Stored rows:
· · · ·

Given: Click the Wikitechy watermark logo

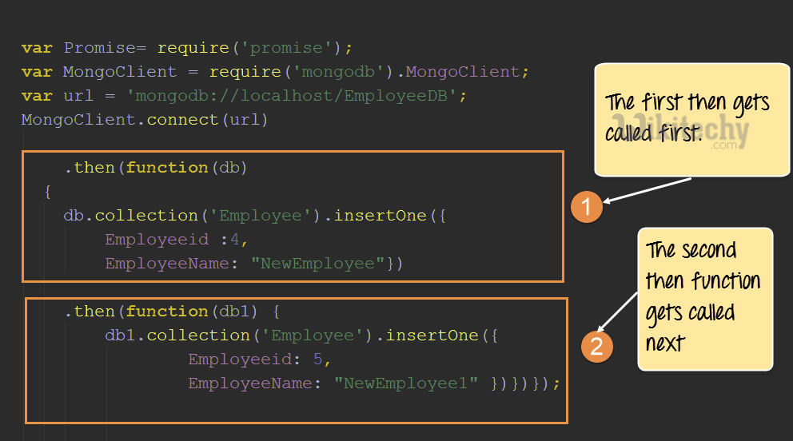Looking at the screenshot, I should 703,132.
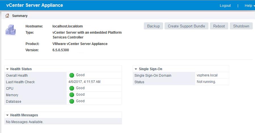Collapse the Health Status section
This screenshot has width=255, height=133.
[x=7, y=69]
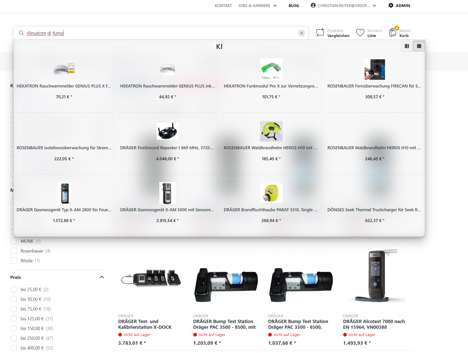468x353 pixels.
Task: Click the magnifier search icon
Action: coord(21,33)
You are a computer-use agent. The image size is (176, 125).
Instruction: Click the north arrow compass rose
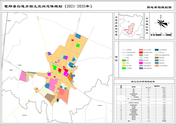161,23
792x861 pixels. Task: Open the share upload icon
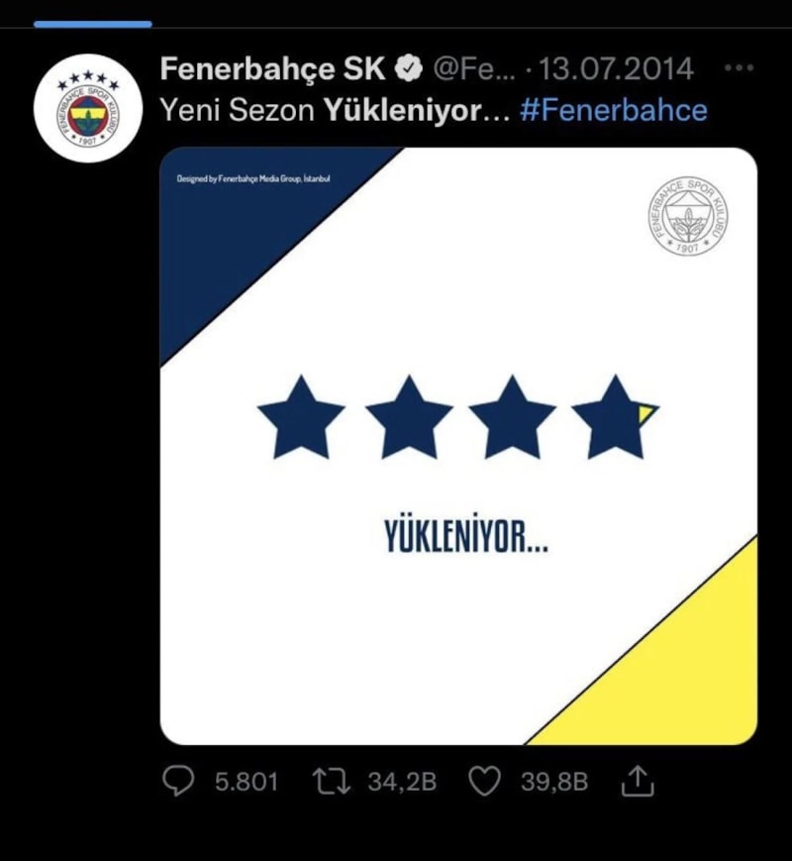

· · · ·

Your task: Extract every line of the data above that contains the word "icon".

Task answer:
Task: Click the magnifier search icon
792x861 pixels. Task: Open the share upload icon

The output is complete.